§ **Task to complete**: Can you rewrite the records below with "Output a click action" replaced by "Return a click action", keeping everything else the same and leaving the pictures out?

+ + + +

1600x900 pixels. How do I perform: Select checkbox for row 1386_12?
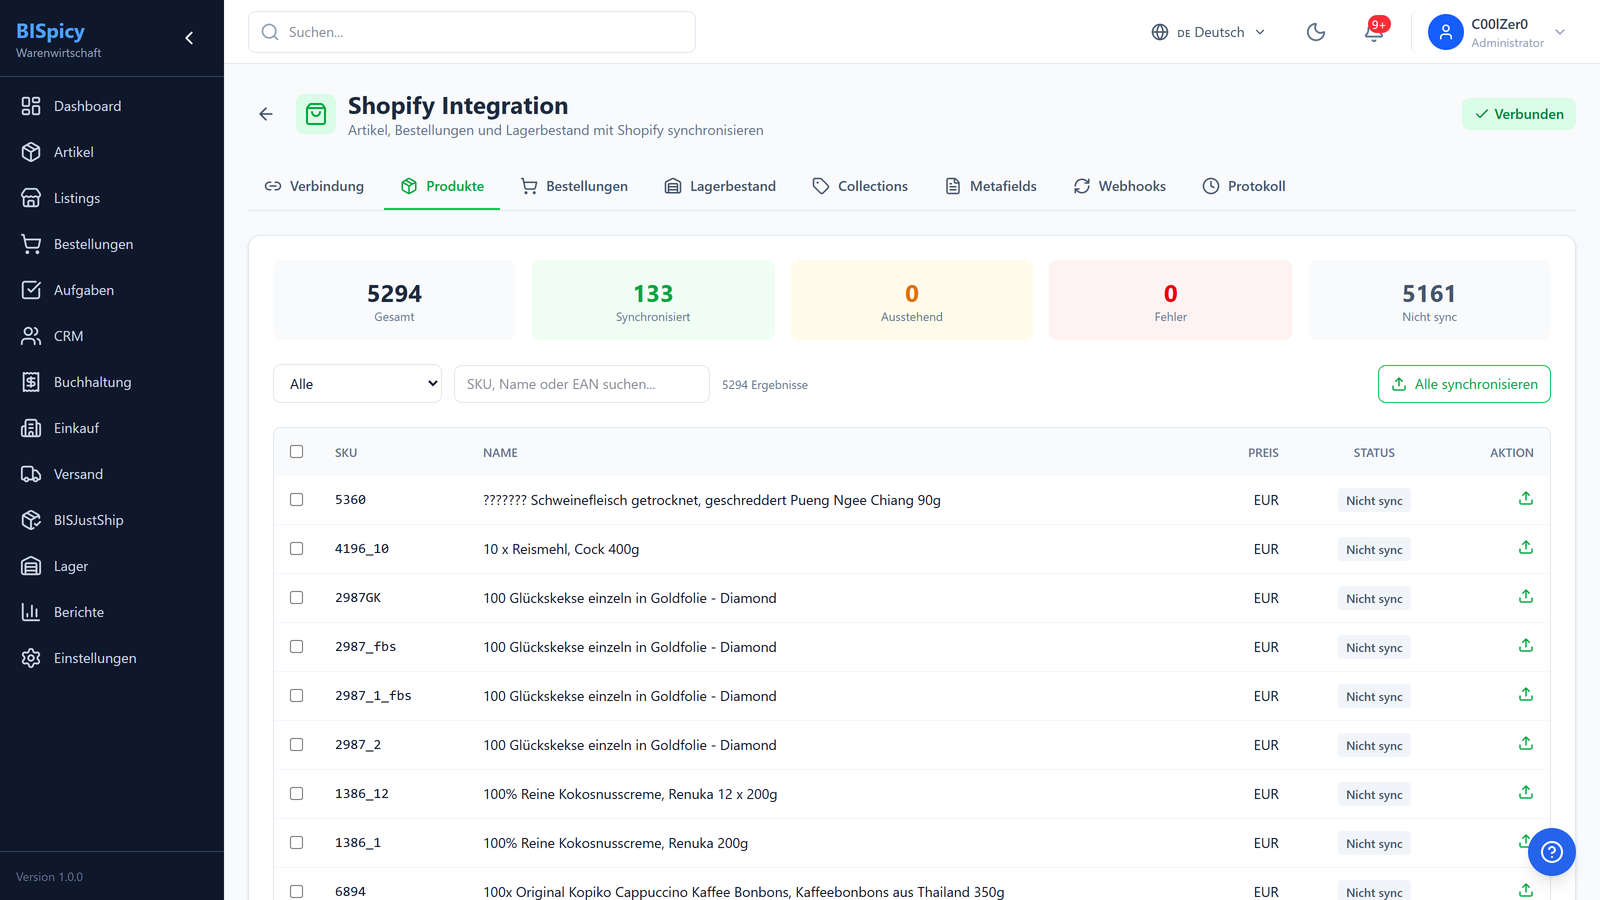(x=297, y=794)
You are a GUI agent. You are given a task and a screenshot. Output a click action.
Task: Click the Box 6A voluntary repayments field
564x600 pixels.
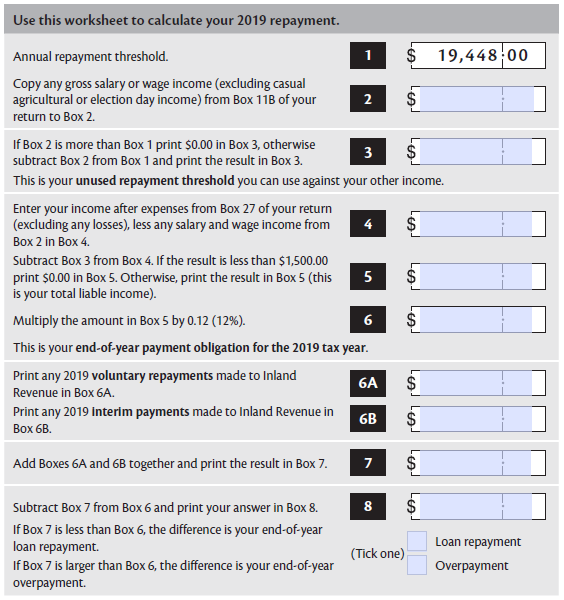point(478,383)
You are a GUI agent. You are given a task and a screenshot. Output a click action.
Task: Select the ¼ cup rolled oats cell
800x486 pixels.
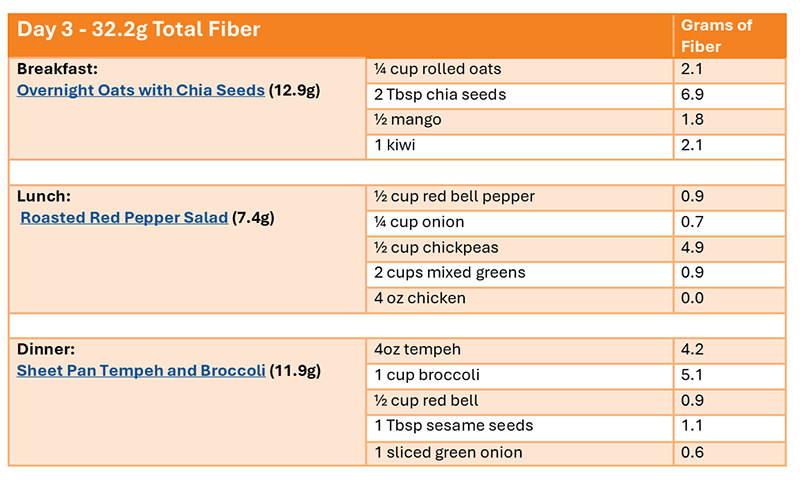[x=437, y=69]
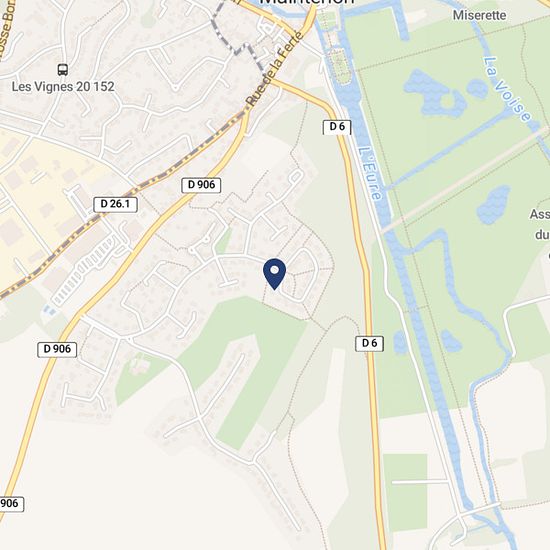This screenshot has height=550, width=550.
Task: Click the large pond left of La Voise
Action: 434,93
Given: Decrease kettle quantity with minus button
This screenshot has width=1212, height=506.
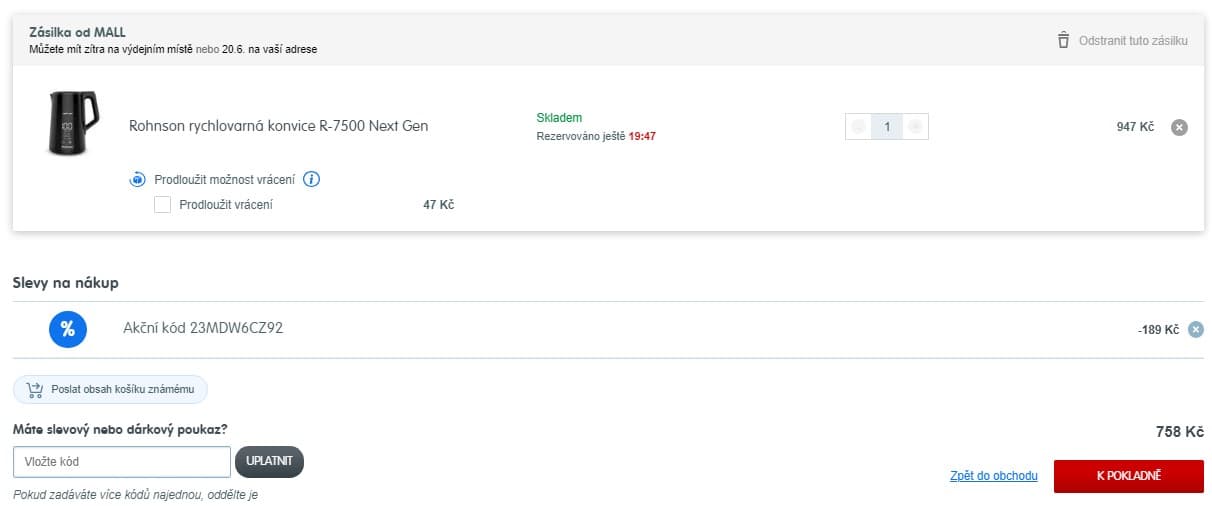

+ + + +

§ **Correct output**:
1600x900 pixels. How do I perform: Select checkbox for row 1386_12?
(x=297, y=794)
You are a GUI agent. You are given a task and a screenshot. Return a click action.
Task: Click the Box 6A voluntary repayments field
564x600 pixels.
point(478,383)
You are a GUI agent. You are given a task and a screenshot. Return a click action.
Task: Select the ¼ cup rolled oats cell
800x486 pixels.
[x=437, y=69]
This screenshot has height=550, width=550.
Task: Click the large pond left of La Voise
Action: 434,93
Given: Decrease kettle quantity with minus button
This screenshot has width=1212, height=506.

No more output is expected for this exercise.